- おはようございます。
ラッキーの話の続きです。昨日は、朝の散歩の途中、ラッキーが 動けなくなったところまでで、書きました。
・・・・・
歩いて5-6分なので、持ち上げて、抱いて帰ろうと思いましたが、雄のゴールデンリトリバーの理想体重とは言え、32Kgはさすがにキツイ。
家人に電話して来てもらい、ラッキーを見ていてもらおう。その間、家に帰って車を回してこよう、と思いつきました。(家人は免許を持っていないのです。)
リードをしていないラッキーは、公務員住宅広場の入り口で 荒くて浅い息をしながら、私を見つめています。
「待ってろよ!」と言って、胸ポケットから携帯を取り出そうとして、たたんでいたリードを左手に持ち替えました。
すると、それを見たラッキーは立ち上がってから、お座りをして、首を垂れました。
リードをつける時にする仕草です。
「お利口さん!」と言って、リードをつけ、本当にゆっくり、家に連れ帰りましたが、いつもの倍かかりました。
肩で息をする彼に、ドッグフードは無理だろうから、と、ささ身の燻製を与えると、それなりに食べてくれました。
驚いた家人が、かかりつけの獣医に電話したら、9時からやっている、という事。
「車で連れて行こうか」と相談しましたが、ラッキーは、子犬の頃のトラウマがあるのか、車が大嫌い。
だから、リードしながら、ゆっくり行こう、と決めました。
家人と二人の散歩のときは、一人で行く時より、ラッキーは喜びます。リードをつける時、少し尻尾を振りました。
時々立ち止まり、いつもは10分の所を20分かけて 病院へ。
夫婦でやっているかかりつけの獣医師は 私の説明を聞いて、ラッキーの歯茎を調べ、
「ひどい貧血ですね。歯茎がピンク色ではなく、真っ白でしょう?」
確かに、その通りでした。
血液検査をしてもらいました。
(-.-)「ビスケットによる食中毒、ではありません。」
ほっとしたのも束の間、
(-.-)「いや、その方が、むしろ良かった。かなり重い病気のようです。何か心当たりは・・?」
( ̄o ̄)「え! あの、いえ、おとといの日曜日までは、全然元気でしたし・・。」
(-.-)「ここしばらく、何か様子が変わった事ってなかったですか?」
(・_・)「そう言えば、9月くらいからずっと、主人が毎朝ちゃんと散歩に連れて行っているのに、悲しげに鳴くんです。
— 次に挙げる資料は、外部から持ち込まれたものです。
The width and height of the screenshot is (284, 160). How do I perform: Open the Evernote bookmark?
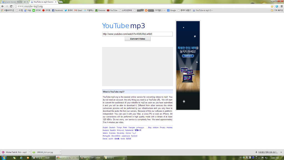[x=100, y=10]
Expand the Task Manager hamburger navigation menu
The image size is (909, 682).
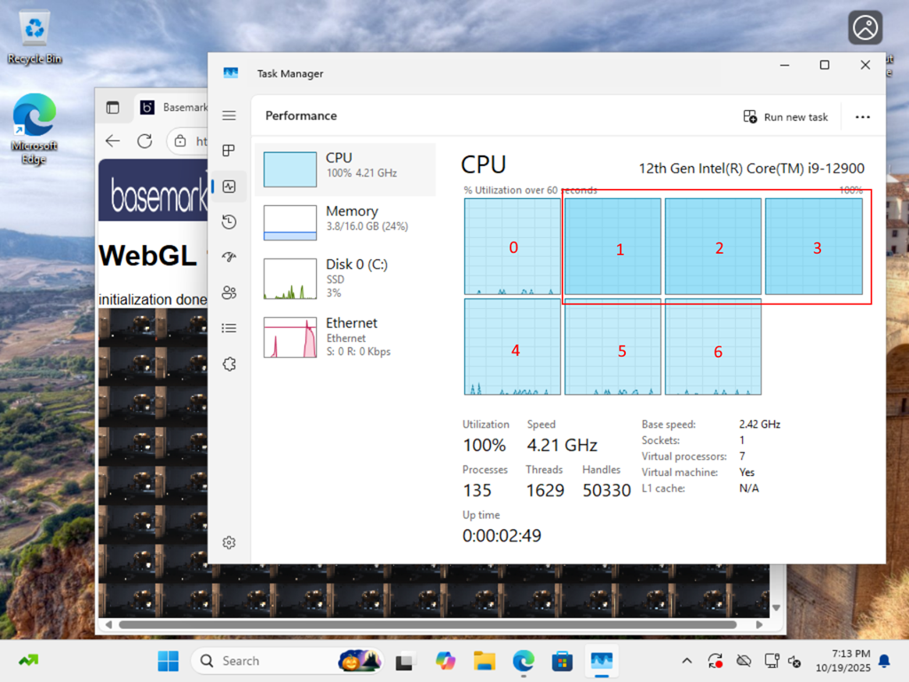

なので、午前中に、私が必ず、もう一度短い散歩に連れて行っていました。もちろん、いつも通り夕方の散歩はしていましたけれど。」
9月といえば、私が 外で仕事を始めた頃です。朝の散歩も そこそこに、すぐ家を出て、帰ってくるのは ほぼ夜の10時半。
幸い、11月で辞めましたが、この間に発病していたんだろうか・・・。
朝出かける時、庭の入口からいつも見送ってくれましたが、夜は、小屋の中からでてきませんでした。小屋の入り口にしゃがみ込むと、
「御苦労さま。」というように、そっと、私の掌をなめてくれました。
(-.-)「そうですか。犬は、特に主人に対して忠実な犬は、普段は凛として主人やその家族を、守ろうという使命感で過ごしています。
しかし、一旦、自分の体調が悪くなると、今度は、守ってもらいたい、という事を訴えるんです。
これは、昔、野生で群れていた頃のDNAのなせる業です。」
ああ、そうだったんだ・・。もっと早く気がついてやるべきだった・・。
(-.-)「どこかに腫瘍ができていると思います。。」
( ̄o ̄)「!腫瘍・・、ですか?」
(-.-)「はい、しかし、詳しい事は、当院ではわかりません。動物救急病院を紹介するので、すぐ行ってください。
ただし、金額は、検査だけで〇万円かかります。」
(-.-)「わかりました。・・あの、それで、手術とかなったら・・?」
(-.-)「少なくとも、その10倍は考えておいてください。ゴールデンは大きいので。
それから、緊急手術、という事もあり得ますので、その場で決めてもらわなければならない事もあります。」
( ̄o ̄) 「・・・わかりました。」
とはいったものの、その金額と貯金残高が 頭の中で格闘を始めていました。
情けない主人ですよね。
帰路、家人が、無言のまま、すがるような目で、私を見つめていました。
そして、ラッキーを庭に戻す時、ぽろっと涙をこぼしました。